Chief and council are accountable to INAC. People have no say in it. They can go crying to INAC. INAC does whatever they want to. The minister can eliminate you as a chief with the stroke of a pen.

Now, is that going to be there? Is the intervention policy going to be there? There are so many questions that need to be answered before you can start developing a model to that effect. However, you have to have it with the consent of the people. If you are going to sit here and listen to chiefs right across Canada, of course you are going to get, oh yes, we are going to endorse it. You know what, if I was a chief, I would be sitting here telling you, yes, go for it, let us do it. After all, you are doubling my term and you are guaranteeing me employment for another two years. Talk to the people, they can do it.

Mr. Starr: You want to know if we have confidence that changes can occur — well, one of the witnesses mentioned that there is no opposition on the reserves. What I am trying to do here is create an opposition. The University of Winnipeg Aboriginal Student Council has a plan. We have a series of simple plans for language preservation, suicide prevention, to ensure that we do have good leaders. Even if my little rebellion fails, I do not really care. All I want to see is my people ascend from their despair.

I am creating this opposition for them, I am challenging them. It will not necessarily be changes to legislation that will create the improvements, it will be engaging the people. The people will challenge the leaders. That is the highest priority I think, and education, two highest priorities.

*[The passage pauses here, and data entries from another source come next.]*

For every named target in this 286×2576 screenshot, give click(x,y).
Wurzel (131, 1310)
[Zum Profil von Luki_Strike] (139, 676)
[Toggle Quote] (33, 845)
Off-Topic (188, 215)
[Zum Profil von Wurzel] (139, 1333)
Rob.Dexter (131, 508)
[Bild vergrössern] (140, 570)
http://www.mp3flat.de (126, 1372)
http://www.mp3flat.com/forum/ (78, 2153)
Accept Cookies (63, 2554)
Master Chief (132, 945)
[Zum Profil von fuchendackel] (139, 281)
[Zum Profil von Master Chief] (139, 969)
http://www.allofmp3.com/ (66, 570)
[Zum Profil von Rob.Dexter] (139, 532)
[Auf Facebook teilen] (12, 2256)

Mr. Traverse: I would like this process to go right into the grassroots level, so the people could be educated a little bit and understand what is happening. We have to deal with other issues, besides introducing this thing about elections. You have legislation to think about, section 35, and the list goes on. I feel very strongly that we have to start from the grassroots level.

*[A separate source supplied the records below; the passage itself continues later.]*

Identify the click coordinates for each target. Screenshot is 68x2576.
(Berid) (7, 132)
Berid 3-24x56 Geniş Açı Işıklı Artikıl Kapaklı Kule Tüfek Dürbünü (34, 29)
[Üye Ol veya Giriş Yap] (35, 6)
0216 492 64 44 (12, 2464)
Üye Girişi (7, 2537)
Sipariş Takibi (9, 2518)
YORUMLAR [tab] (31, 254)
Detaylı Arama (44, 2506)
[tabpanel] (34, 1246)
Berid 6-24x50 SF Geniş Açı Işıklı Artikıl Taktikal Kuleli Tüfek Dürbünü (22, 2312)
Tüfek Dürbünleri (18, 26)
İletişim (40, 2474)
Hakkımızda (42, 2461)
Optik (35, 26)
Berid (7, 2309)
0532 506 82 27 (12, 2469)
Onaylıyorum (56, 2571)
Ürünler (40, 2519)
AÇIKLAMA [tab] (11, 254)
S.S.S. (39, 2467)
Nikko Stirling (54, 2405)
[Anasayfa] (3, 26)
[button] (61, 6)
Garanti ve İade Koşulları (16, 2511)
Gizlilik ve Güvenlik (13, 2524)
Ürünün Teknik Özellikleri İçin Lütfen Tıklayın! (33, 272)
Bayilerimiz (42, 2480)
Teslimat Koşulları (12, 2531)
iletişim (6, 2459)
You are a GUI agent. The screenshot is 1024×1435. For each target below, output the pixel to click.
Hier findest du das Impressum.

Sure, the chiefs are elected, but the real mandate comes from the grassroots people to make this a reality. Thank you.

The Chair: Well, that is right. The chiefs are elected, but they are "de-elected" too, so they end up being part of the grassroots.

We are listening carefully to what you are saying. I think everybody's intervention, one is as important as the next. I see your interventions as important as those that we received from the chiefs. I am sure the committee feels that way as well.

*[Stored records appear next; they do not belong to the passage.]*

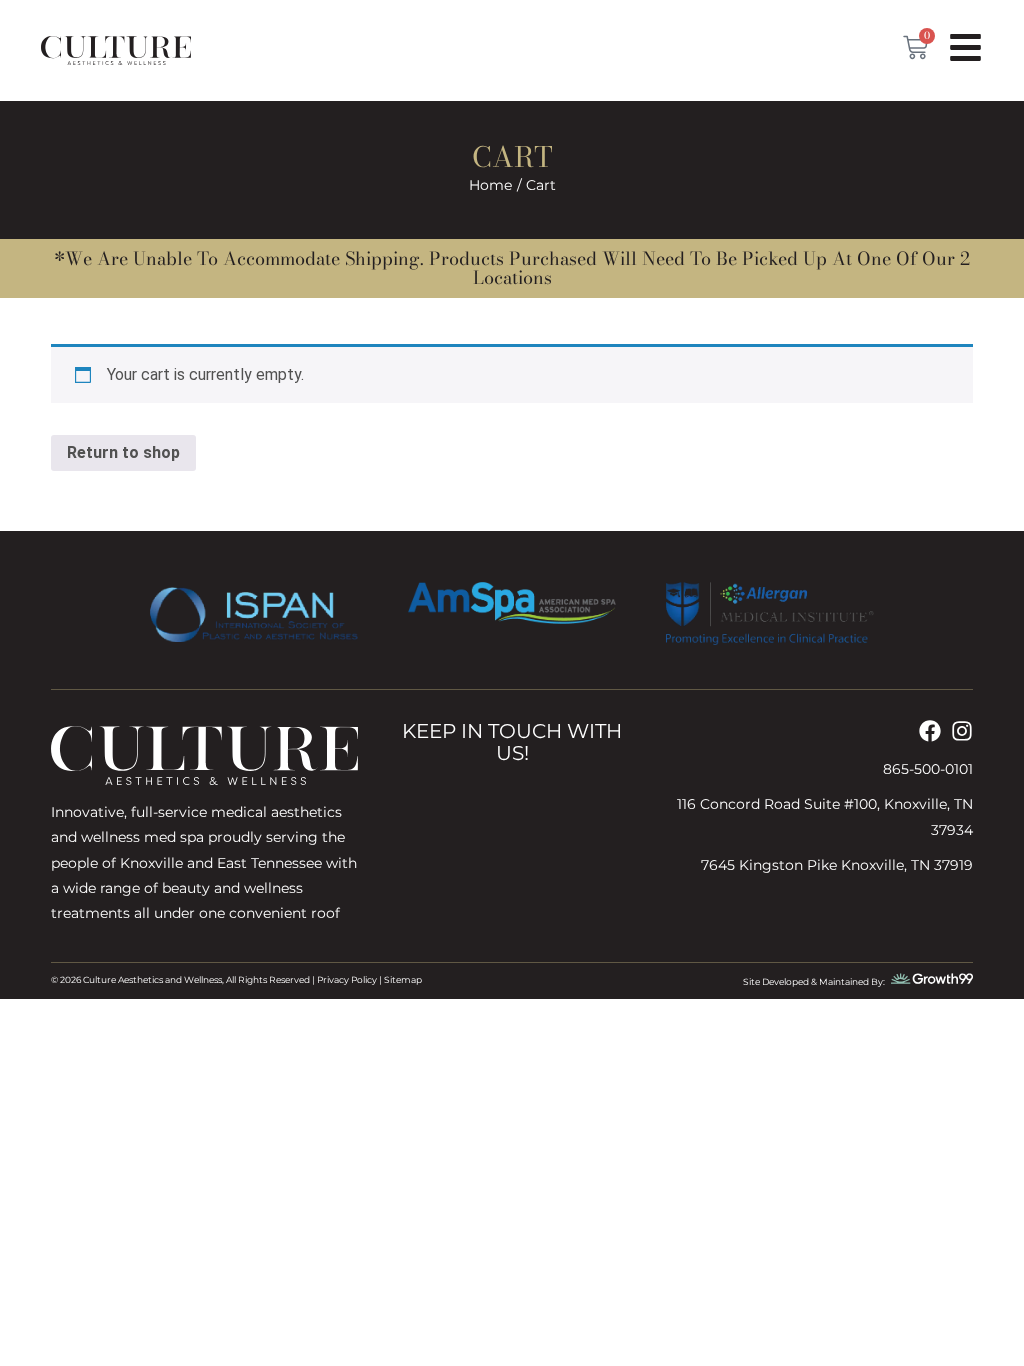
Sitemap (403, 979)
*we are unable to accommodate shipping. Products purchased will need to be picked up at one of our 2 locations (512, 268)
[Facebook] (930, 731)
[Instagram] (962, 731)
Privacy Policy (347, 979)
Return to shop (123, 452)
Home (490, 185)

Our biggest enemy is time, but we have to make a difference. If a significant difference is going to come — I think eventually — and I am not talking myself here as an individual, but the Standing Senate Committee on Aboriginal Peoples — the committee has an excellent chance of initiating the changes that you feel are required.

We know there is a litany of complexities and problems out there. However, every giant journey begins with a single step. Our recommendation, I think, will reflect what the four of you have actually said, that the grassroots have to be considered in the recommendation process so that they are not eliminated and it does not become a top-down process.

Having said that, I want to thank you for appearing before us, and I look forward to working with you in the future. If you have any submissions that you want to put forward, put them forward to our committee clerk and we will certainly take them seriously in our deliberations and as we compile a recommendation.

Remember, we are not going to impose anything, we are merely going to make a recommendation. Hopefully, it will be taken seriously — they have been in the past. So there is great hope there.

Thank you.

Again, the senators participating in this meeting are as follows: Senator Hubley from P.E.I.; Senator Lang from the Yukon; Senator Sibbeston from the Northwest Territories — and as he told you, he spent 11 years in a residential school, so he knows what he is talking about; Senator Dyck, who is an Aboriginal person, from Saskatchewan; Senator Robert Peterson, from Saskatchewan; Senator Lovelace Nicholas is an Aboriginal person from New Brunswick; and I happen to be a Metis from Manitoba. The white horses on the highway, I lived right around there.